SEC-NYU Dialogue on Exchange-Traded Products
Commissioner Kara M. Stein
Sept. 8, 2017
Thank you, Jason [Zweig], for the introduction.
I have the pleasure today of wrapping up what has been an interesting and valuable dialogue. As such, I would like to start by thanking all of the panelists. Thank you. Both your time and your insights are much appreciated.
I also want to thank everyone who is watching both here and on the webcast. Exchange-traded products are one of the most significant financial developments in the last three decades. And their growth and evolution are likely to continue at the same remarkable pace for the foreseeable future. This means that today’s conversation, and your participation, are incredibly important. Thank you for taking the time to be here or tune in and for staying engaged.
The panels today focused on three topics: how ETPs affect financial markets; how ETPs affect investors; and the future of ETPs. I would like to focus my very brief remarks on a fourth topic that is closely related to these: what role should the SEC play in 2017 and beyond?
To answer that, let me start by turning back to the beginning. If you look at the Investment Company Act, you will find principles governing several different types of funds: open-end funds, closed-end funds, even unit investment trusts. You will not, however, find a complete blueprint for exchange-traded funds. Likewise, 25 years ago, there were no listing rules to permit the trading of ETFs. These were not products familiar to the drafters of the 1934 and 1940 Acts. So, if they weren’t specifically written into the law, how did they come to exist? Part of the answer is that the Commission, working with industry, used its general exemptive authority to allow the creation and trading of these innovative securities. The first ETF couldn’t exist without the first ETF exemptive order.
Developing that first order presented a challenge, too. It required anticipating the effects of weaving new strands into a complex web of market interactions and rules. From the very beginning, the story of ETPs was about business innovation, but it was also about how the SEC can engage new ideas within its larger mission and framework.
Flip forward to this decade, and many new chapters have been added to the ETP story. Children born the year the first ETP launched have graduated from college and may have children of their own. We now see a market of impressive scale and breadth that has arguably reached maturity. That means we have a new range of questions to confront, many of which you heard about on the panels today. What do the scale and trading volume of today’s ETPs mean for the markets? What do we make of the interplay between the liquidity of funds and the liquidity of their underlying investments? How should the Commission respond to new product ideas when they offer a different tradeoff between investor protection and variety? As we all know, the pressing questions in the life of a 24-year old are very different from those of a younger child.
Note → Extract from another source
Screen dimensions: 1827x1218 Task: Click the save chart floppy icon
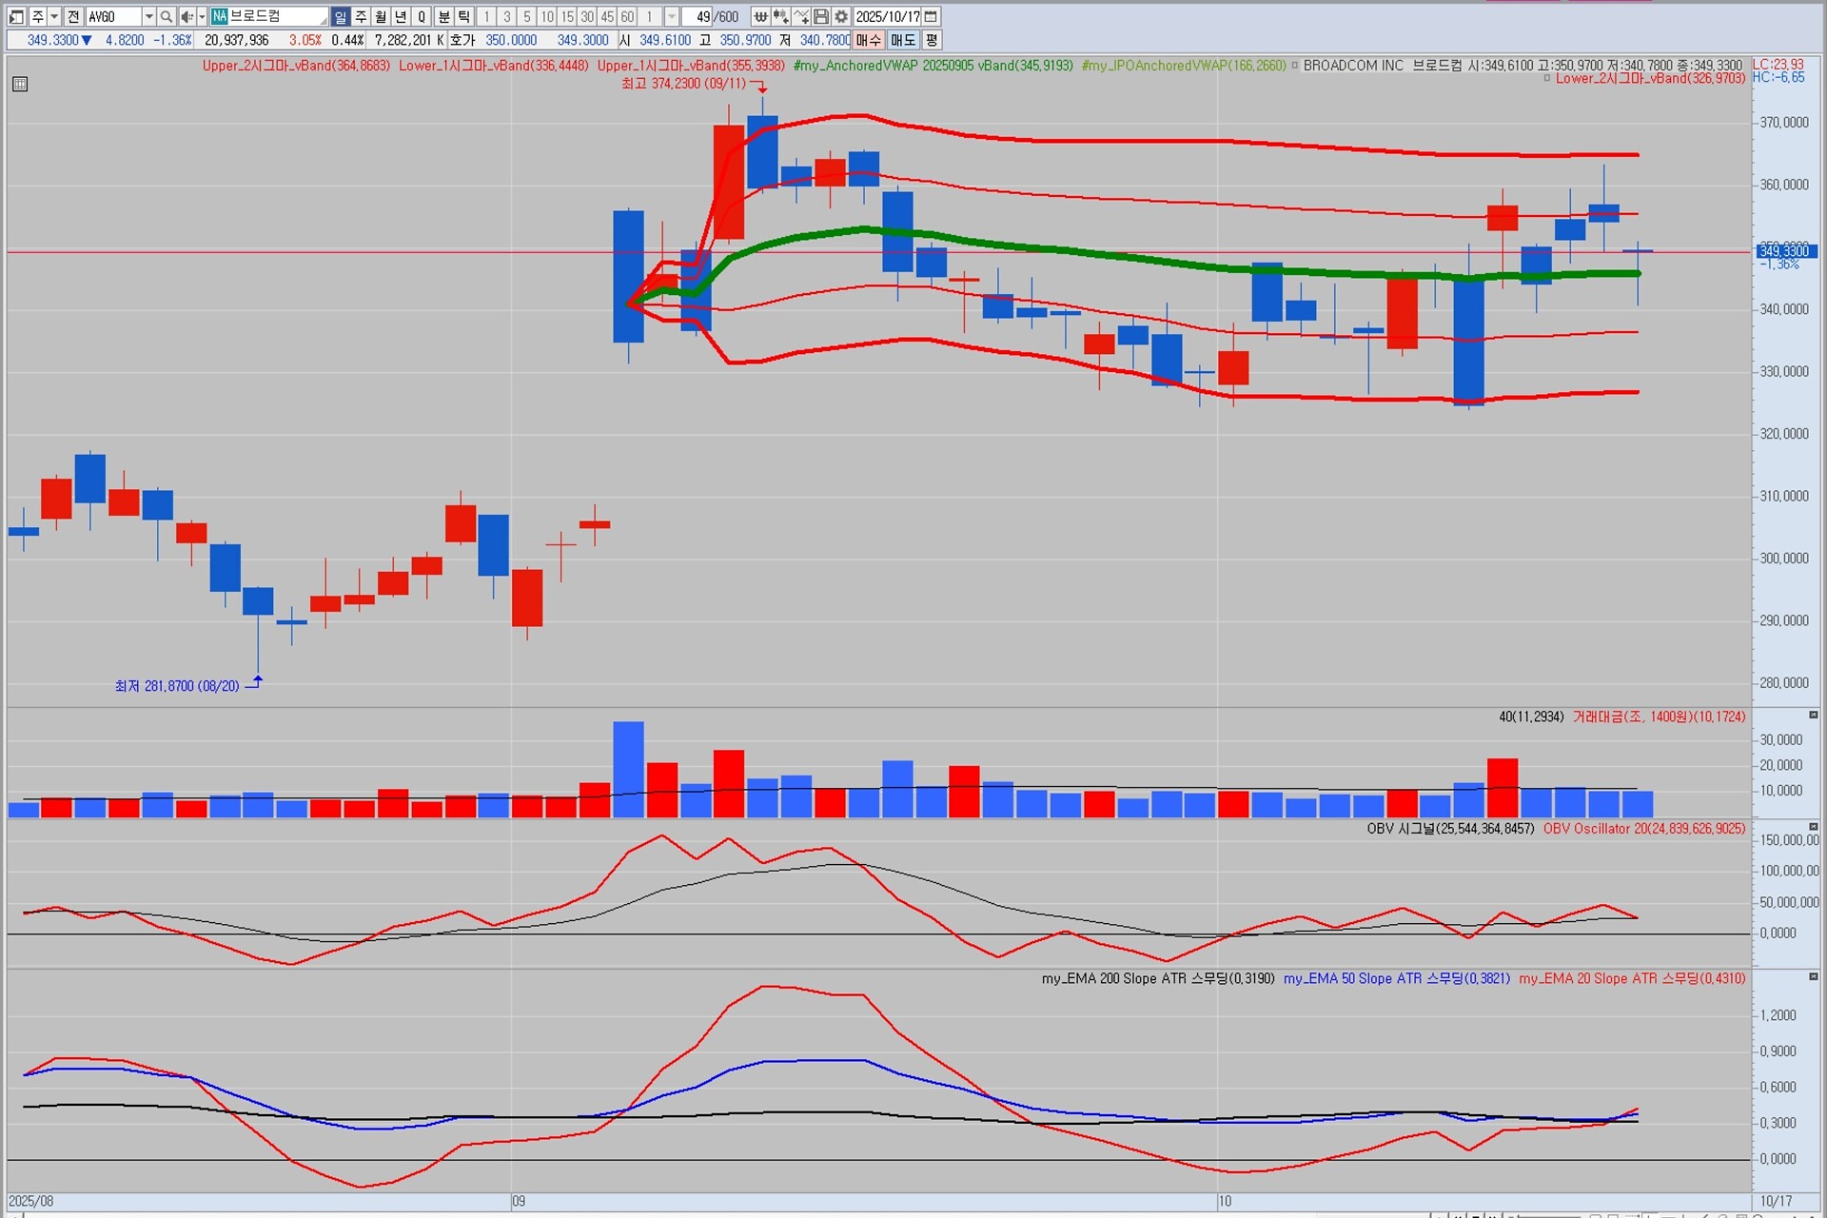coord(821,16)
The challenge for the SEC in 2017 is to ensure that its approach to ETPs matures along with the market. Where does this start? It starts with rigor. In 1993, there were no data on ETPs. Today, there are decades of data and observations. This information can help us answer key questions about ETP trading, volatility, transparency, and investor protection. To that end, we need more high quality research to help us sort the data and develop an analytical framework. These are big questions that now touch on significant parts of the economy.
With data-driven answers to difficult questions, the Commission will be more equipped to respond to novel ETP requests. This means improving our ability to anticipate which developments complement the SEC’s mission – investor protection, capital formation, and fair and efficient markets – and which may not. We will also be in a better position to understand and respond to disruptions that may occur as the result of market stress and, I hope, help set rules that are better at preventing them.
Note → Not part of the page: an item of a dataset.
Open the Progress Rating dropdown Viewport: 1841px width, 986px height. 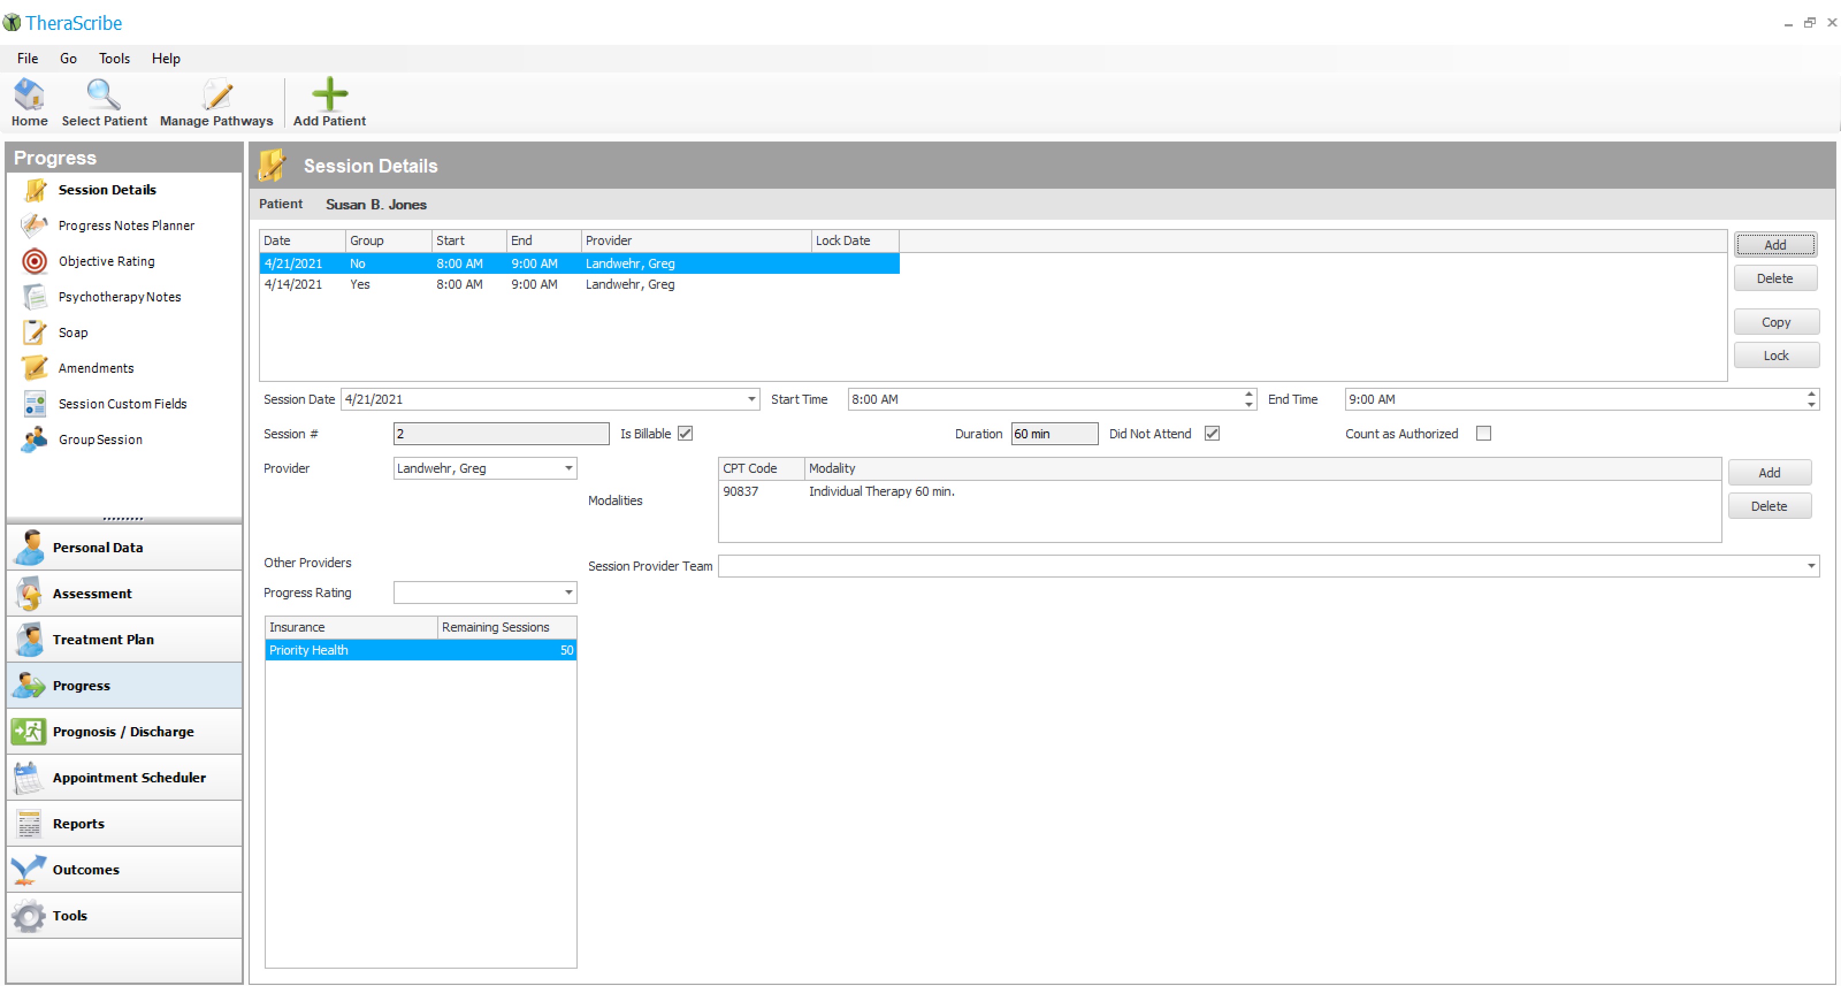coord(569,593)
In developing these analyses, we also need to avoid thinking about ETPs as a monolith. This umbrella term now encompasses a range of products that are very unlike each other. For example, an ETP promising a highly leveraged return, and an ETP tracking an established index, are more different than they are alike. That should be consistently reflected in how we talk about these products, to whom they are sold, and the rules that apply.
The coming years are likely to showcase many new developments in ETPs. Everyone here has a role to play in helping sort out the developments that may improve outcomes for investors and markets, from those that will not. I look forward to your contributions to this ongoing dialogue and want to thank everyone again for your participation today.